» EXERCISE OBJECTIVE: Would you restate the full listing word for word and omit its pictures?

◆ ◆ ◆ ◆ ◆

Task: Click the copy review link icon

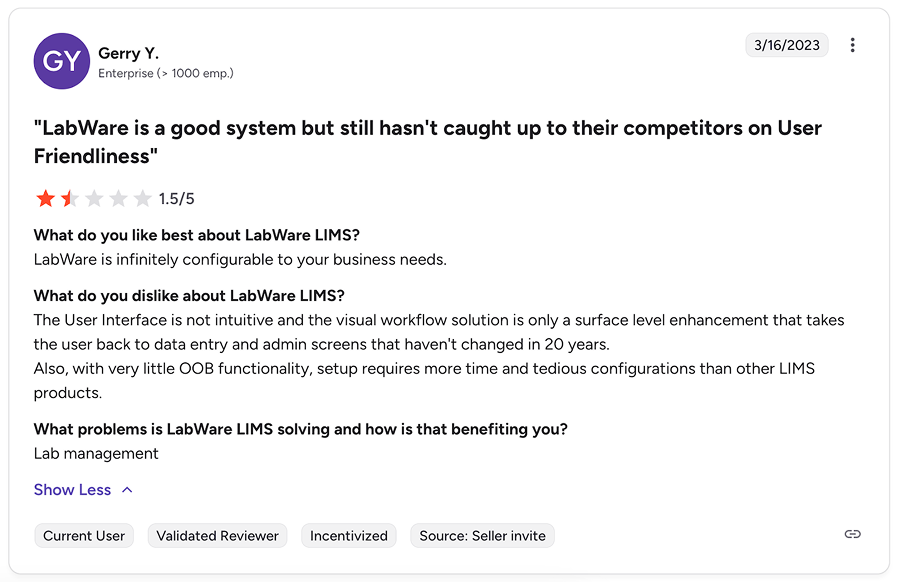Action: pos(852,534)
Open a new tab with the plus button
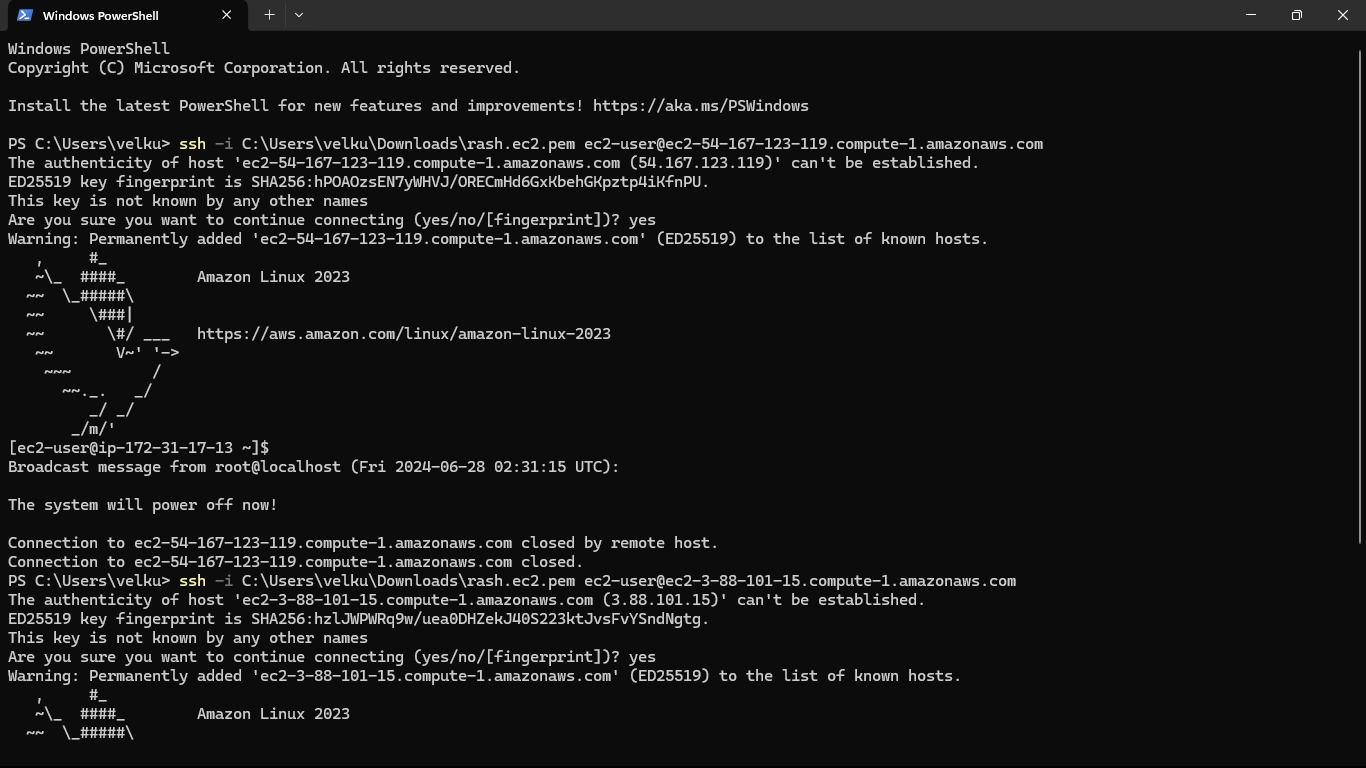The image size is (1366, 768). 269,15
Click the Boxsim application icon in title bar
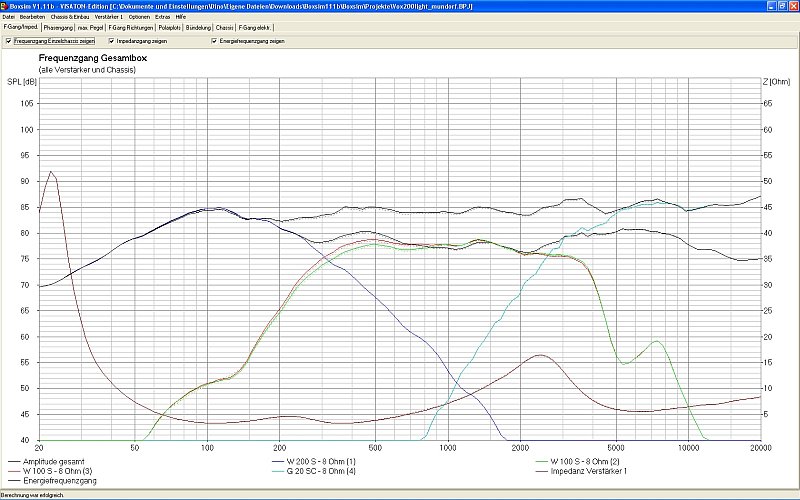800x500 pixels. [x=5, y=6]
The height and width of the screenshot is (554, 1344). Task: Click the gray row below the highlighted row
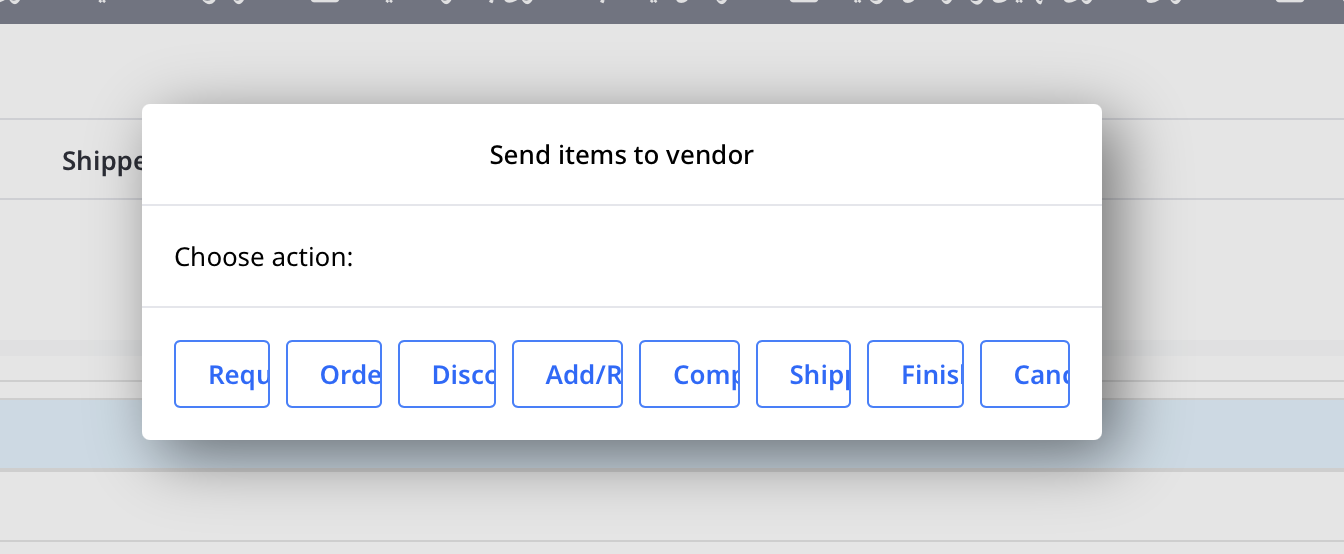tap(672, 506)
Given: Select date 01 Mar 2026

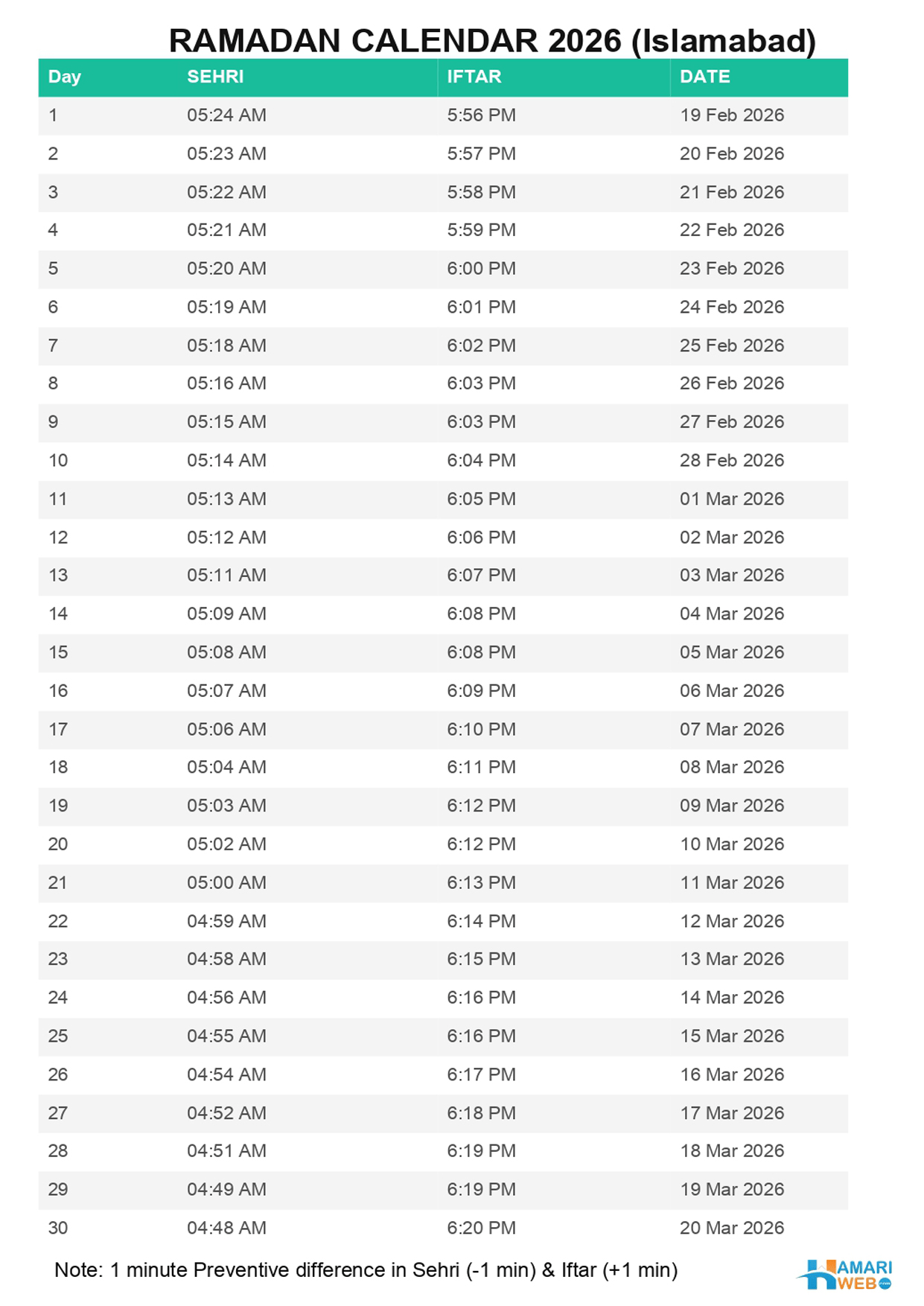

◆ ◆ ◆ ◆ ◆

» REPLY:
Task: Click the copy review link icon

Action: pos(852,534)
Open a new tab with the plus button
The image size is (1366, 768). 269,15
Click the Boxsim application icon in title bar
800x500 pixels. [x=5, y=6]
The height and width of the screenshot is (554, 1344). Task: Click the gray row below the highlighted row
tap(672, 506)
Given: Select date 01 Mar 2026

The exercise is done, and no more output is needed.